Title: Poincare series coming from Cryptology questions about Exceptional Towers

Abstract: Schur (1921) posed how to describe all polynomials with rational (Q) coefficients that give  one-one mappings on infinitely many residue class fields. Davenport and Lewis (1961) asked if a polynomial map over Q, with a particular geometric property, would automatically have Schur's one-one mapping property. Both conjectures were right (1969).

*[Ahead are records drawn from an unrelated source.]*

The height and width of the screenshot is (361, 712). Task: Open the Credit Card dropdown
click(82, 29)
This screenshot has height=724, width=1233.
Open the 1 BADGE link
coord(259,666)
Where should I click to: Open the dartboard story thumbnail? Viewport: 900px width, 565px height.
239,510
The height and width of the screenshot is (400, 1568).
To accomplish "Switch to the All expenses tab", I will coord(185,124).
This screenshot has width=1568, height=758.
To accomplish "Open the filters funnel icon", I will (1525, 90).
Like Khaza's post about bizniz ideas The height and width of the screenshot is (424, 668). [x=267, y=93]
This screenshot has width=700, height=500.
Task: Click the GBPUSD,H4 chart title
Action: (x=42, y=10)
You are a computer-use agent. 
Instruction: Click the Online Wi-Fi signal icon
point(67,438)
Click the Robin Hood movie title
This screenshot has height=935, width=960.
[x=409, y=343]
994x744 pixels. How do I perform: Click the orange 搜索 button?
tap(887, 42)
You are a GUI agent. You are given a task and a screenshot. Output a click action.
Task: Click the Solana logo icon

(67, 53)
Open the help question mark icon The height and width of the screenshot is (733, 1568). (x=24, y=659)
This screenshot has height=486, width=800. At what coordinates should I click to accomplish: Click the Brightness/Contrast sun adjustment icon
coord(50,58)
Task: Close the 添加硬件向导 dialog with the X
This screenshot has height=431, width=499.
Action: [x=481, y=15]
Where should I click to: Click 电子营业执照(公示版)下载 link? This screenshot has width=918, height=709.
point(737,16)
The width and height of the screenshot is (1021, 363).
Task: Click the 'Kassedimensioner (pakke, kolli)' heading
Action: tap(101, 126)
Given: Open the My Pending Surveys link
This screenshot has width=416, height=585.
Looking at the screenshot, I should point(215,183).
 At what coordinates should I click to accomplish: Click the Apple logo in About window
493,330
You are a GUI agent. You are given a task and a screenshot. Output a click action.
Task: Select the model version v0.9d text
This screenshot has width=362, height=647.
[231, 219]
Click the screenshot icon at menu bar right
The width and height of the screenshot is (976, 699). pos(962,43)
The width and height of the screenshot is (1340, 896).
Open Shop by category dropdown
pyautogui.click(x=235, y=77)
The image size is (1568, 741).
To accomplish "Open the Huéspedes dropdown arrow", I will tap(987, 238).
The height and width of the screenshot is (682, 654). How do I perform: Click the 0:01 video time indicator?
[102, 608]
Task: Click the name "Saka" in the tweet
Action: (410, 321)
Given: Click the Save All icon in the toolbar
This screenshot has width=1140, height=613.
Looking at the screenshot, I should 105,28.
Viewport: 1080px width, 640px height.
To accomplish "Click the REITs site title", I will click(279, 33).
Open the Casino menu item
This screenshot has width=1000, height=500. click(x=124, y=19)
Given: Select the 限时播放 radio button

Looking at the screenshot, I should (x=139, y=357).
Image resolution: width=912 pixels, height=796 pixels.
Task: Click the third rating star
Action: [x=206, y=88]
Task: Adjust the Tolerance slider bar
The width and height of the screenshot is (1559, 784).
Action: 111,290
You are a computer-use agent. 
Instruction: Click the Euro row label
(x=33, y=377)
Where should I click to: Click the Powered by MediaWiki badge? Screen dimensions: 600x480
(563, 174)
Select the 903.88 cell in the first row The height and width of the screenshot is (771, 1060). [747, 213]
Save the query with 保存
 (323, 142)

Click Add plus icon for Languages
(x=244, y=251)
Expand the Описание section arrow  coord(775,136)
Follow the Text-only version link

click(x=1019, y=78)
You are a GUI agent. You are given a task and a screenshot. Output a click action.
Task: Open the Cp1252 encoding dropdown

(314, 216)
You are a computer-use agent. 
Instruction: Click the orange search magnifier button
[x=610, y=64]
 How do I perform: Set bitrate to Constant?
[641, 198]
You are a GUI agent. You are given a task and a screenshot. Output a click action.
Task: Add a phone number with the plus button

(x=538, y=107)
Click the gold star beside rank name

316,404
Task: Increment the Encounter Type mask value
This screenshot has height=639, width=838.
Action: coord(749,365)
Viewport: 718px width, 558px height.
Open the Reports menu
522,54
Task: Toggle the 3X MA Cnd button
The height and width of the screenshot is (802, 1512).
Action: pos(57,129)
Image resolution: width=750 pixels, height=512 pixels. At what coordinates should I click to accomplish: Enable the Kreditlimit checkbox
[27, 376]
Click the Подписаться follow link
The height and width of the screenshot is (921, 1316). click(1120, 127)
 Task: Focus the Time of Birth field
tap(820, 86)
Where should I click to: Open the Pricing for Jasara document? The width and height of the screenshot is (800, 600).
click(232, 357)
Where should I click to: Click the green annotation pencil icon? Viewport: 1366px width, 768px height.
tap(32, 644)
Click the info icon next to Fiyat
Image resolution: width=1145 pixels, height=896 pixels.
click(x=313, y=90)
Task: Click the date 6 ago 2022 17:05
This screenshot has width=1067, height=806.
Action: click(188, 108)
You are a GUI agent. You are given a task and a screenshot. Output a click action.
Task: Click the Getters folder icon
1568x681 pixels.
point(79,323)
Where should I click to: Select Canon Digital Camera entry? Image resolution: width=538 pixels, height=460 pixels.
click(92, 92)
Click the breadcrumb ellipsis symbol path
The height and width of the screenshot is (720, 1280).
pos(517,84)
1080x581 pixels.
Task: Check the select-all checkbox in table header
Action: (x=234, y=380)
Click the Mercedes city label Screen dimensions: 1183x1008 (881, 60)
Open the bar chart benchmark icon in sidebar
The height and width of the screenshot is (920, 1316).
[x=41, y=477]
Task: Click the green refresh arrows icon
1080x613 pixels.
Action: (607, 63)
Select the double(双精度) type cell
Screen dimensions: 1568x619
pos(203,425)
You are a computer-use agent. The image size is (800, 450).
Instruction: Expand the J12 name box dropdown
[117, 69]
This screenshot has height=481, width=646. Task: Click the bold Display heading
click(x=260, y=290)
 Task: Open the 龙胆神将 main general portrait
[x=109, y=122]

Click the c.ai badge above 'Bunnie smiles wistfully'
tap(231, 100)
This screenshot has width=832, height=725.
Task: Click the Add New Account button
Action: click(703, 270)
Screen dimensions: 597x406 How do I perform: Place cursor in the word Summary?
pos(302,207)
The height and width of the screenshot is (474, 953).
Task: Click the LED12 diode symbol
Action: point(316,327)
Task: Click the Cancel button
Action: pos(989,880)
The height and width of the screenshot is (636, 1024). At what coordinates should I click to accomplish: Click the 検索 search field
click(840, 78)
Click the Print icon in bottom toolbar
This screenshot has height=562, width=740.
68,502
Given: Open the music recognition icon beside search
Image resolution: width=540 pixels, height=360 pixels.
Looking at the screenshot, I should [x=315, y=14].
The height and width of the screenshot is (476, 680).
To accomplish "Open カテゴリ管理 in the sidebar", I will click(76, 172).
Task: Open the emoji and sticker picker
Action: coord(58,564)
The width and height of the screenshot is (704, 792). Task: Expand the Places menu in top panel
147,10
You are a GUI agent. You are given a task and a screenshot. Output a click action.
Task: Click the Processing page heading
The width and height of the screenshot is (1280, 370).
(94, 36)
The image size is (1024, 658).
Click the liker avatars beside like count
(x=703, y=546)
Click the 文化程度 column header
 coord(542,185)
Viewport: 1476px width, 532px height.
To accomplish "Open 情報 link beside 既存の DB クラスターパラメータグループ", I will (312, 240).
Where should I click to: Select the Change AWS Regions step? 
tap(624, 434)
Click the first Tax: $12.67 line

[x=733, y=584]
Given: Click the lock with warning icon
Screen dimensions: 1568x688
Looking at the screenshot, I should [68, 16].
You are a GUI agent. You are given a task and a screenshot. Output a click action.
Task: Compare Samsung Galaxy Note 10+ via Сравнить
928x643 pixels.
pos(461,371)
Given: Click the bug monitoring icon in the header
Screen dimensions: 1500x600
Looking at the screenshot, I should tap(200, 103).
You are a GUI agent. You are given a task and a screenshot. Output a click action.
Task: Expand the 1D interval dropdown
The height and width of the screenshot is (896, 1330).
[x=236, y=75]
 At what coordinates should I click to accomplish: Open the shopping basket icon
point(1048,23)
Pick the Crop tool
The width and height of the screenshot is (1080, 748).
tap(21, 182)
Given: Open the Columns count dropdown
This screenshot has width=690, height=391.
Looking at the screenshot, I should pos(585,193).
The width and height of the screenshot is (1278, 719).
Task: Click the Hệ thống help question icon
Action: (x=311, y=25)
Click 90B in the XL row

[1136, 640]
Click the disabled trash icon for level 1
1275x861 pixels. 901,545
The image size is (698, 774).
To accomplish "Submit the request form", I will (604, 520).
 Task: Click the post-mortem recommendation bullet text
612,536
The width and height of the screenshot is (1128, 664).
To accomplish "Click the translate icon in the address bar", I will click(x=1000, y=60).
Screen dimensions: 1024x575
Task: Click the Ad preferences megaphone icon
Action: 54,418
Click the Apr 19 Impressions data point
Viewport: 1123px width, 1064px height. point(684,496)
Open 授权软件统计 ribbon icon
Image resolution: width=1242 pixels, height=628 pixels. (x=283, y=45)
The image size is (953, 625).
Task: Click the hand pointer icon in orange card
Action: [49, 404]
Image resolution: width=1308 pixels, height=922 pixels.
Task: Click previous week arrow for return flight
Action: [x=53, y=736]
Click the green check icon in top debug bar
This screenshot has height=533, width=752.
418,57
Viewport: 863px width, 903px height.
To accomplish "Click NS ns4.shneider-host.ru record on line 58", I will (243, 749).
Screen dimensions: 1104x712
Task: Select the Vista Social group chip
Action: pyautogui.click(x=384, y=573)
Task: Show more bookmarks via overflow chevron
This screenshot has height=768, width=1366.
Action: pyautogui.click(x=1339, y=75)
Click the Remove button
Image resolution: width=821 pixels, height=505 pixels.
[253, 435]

Given a finite field F_q with q elements, an F_q cover φ: X→Y of normal varieties is exceptional if it maps one-one on F_q^t points for infinitely many t.  We use the Davenport-Lewis name "exceptional" because,  equivalently, a version of their geometric property holds for φ.

Exceptional covers of Y  (over F_q) form a category with fiber products having a uniquely defined arithmetic monodromy group. Pr-exceptional covers (pr ⇔ possibly reducible) form a large generalization. They include  Davenport pairs: φ₁: X₁→Y and φ₂: X₂→Y (over F_q) with  φ₁ and φ₂ having the same image on F_q^t points for infinitely many t.

This talk explores uses for pr-exceptional covers. Number field versions consider, say, covers over Q having  infinitely many primes with exceptional reductions. Exceptional covers φ: Pⁿ →Pⁿ  over Q have uses in cryptology because you can iterate φ and consider its period as a function of the prime of exceptional reduction. In Rivest-Shamir-Addleman, the exceptional covers are f: x → x^k for some odd integer k. Euler's Theorem tells how the periods of x^k  change with exceptional primes.

This  connects exceptional covers of Pⁿ to two well-known results in arithmetic geometry.

I. Denef-Loeser-Nicaise motives: They attach a "motivic Poincare series" to any diophantine problem over a number field.  Certain Davenport pairs over (Y,F_q) have a universal effect on all Poincare series over  (Y,F_q). We say they produce Weil relations. The simplest of these holds for X in the exceptional tower of (Pⁿ,F_q). How about the converse: If the zeta function for X satisfies this Weil relation, does X appear as an exceptional cover?

II. Serre's Open Image Theorem (OIT): The fiber product on the exceptional tower of  (Y,F_q) lets us  focus on particular subtowers.  For Y=P¹, we consider two subtowers generated by exceptional rational functions (X=P¹ also). Describing the first is equivalent to the C(omplex) M(ultiplication) part of Serre's OIT. Describing the second is equivalent to the G(eneral) L(inear) part of Serre's OIT. How do explicitness problems in the OIT  translate to exceptional covers?

Mike Fried, UC Irvine and MSU-Billings 01/17/07